(Data shown):
┌────────

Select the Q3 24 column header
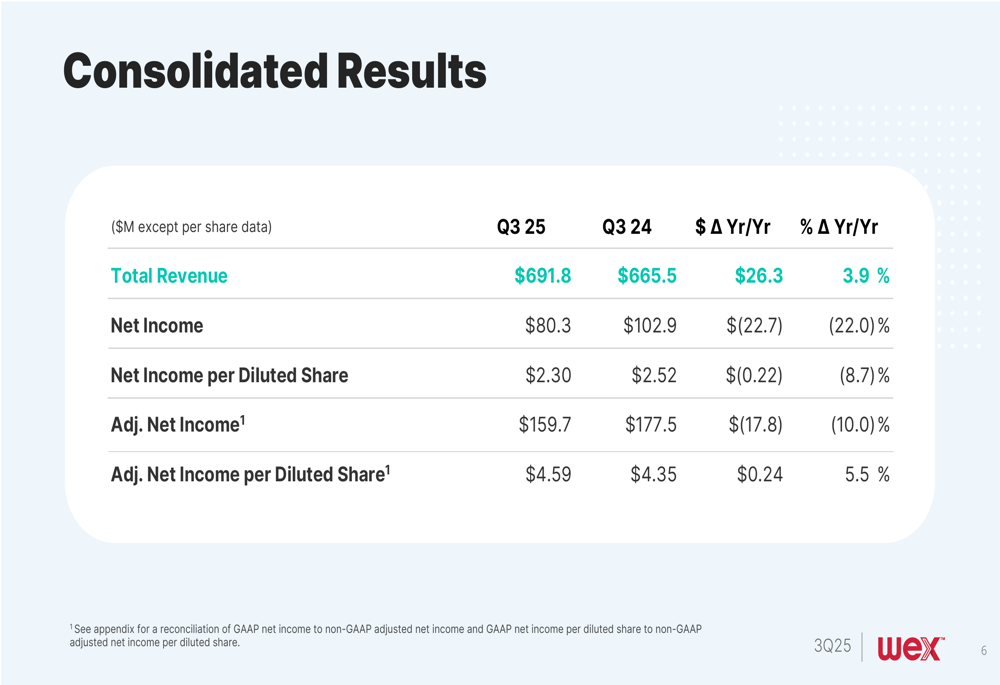The height and width of the screenshot is (685, 1000). tap(627, 227)
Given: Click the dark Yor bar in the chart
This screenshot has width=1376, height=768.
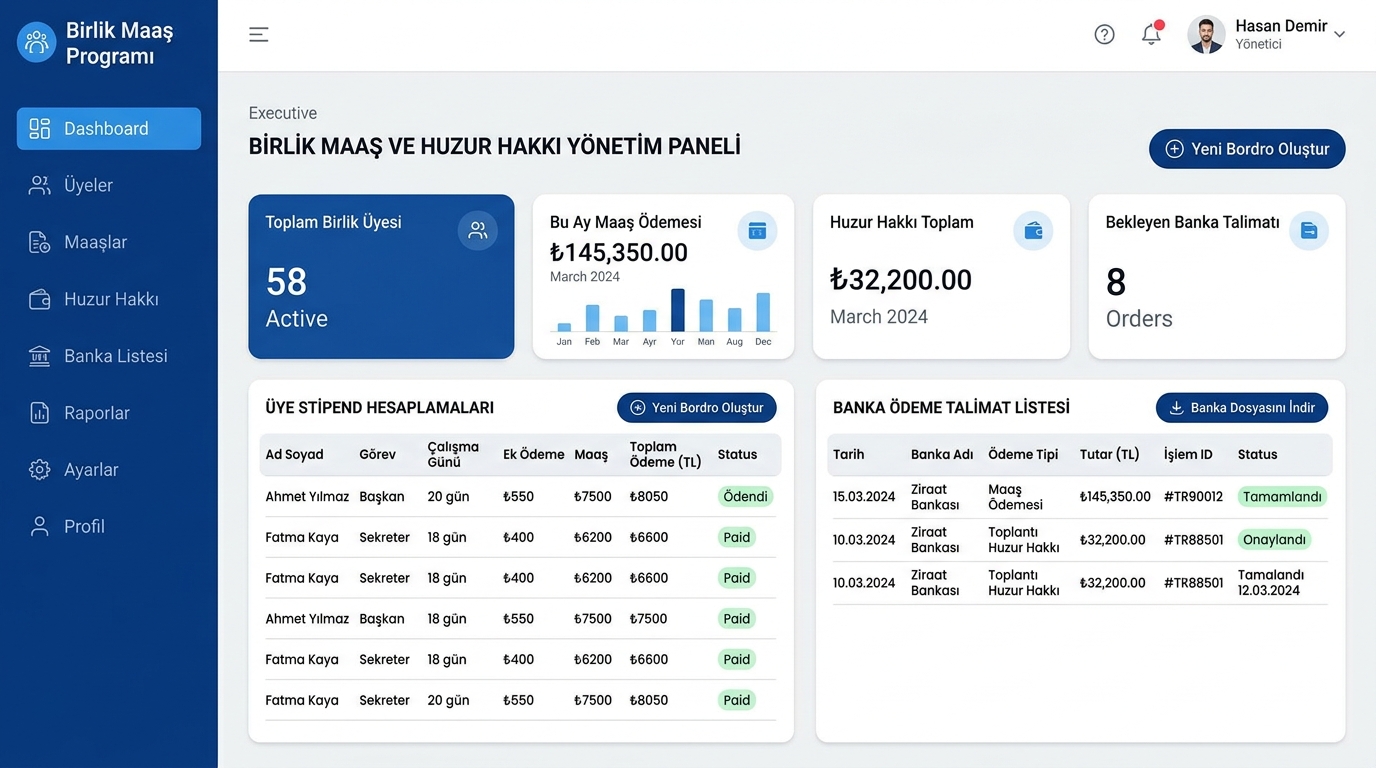Looking at the screenshot, I should [678, 310].
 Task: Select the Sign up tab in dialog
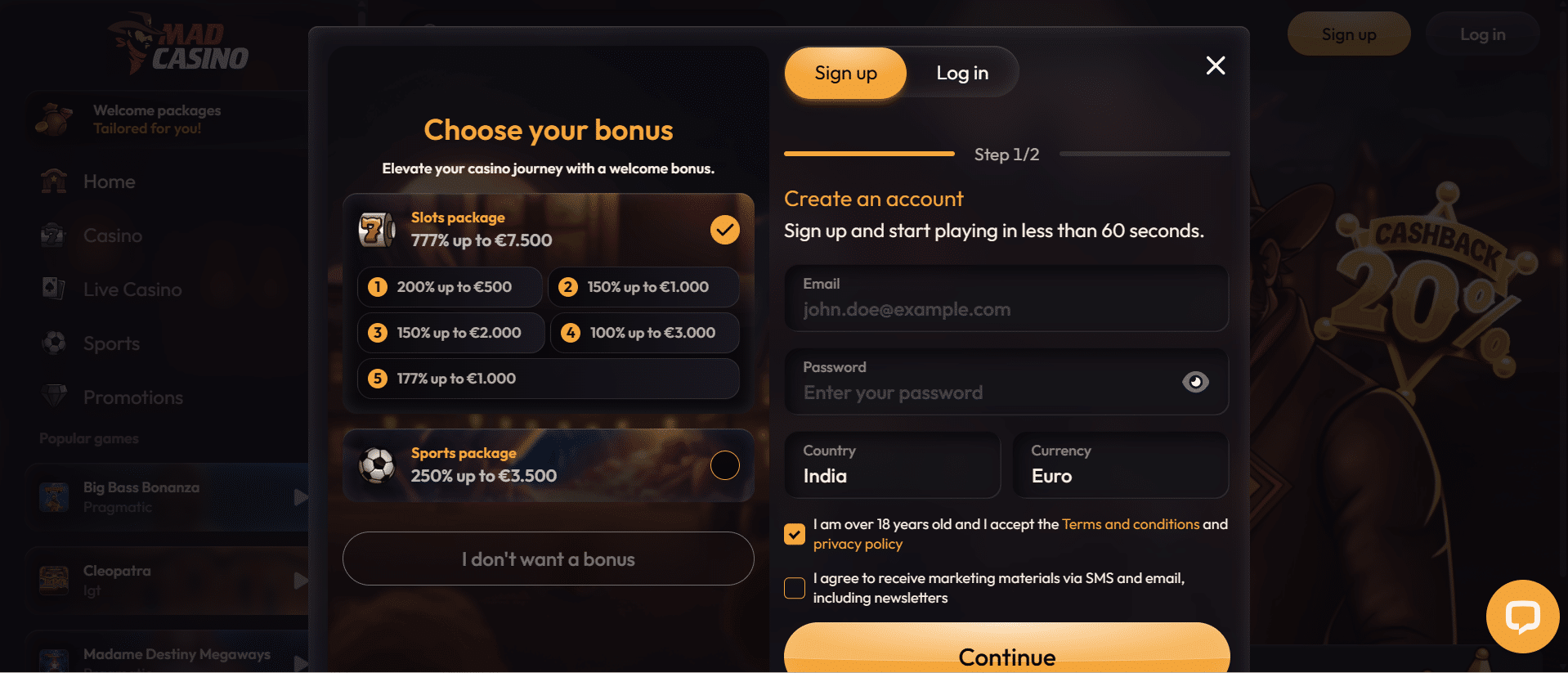pos(845,74)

└────────

(What you should do): Each record above should come back exactly the same, only without its pictures.

(Answer for the task):
Select the Q3 24 column header
The height and width of the screenshot is (685, 1000). tap(627, 227)
Given: Click the dark Yor bar in the chart
This screenshot has width=1376, height=768.
Looking at the screenshot, I should [678, 310].
 Task: Select the Sign up tab in dialog
pos(845,74)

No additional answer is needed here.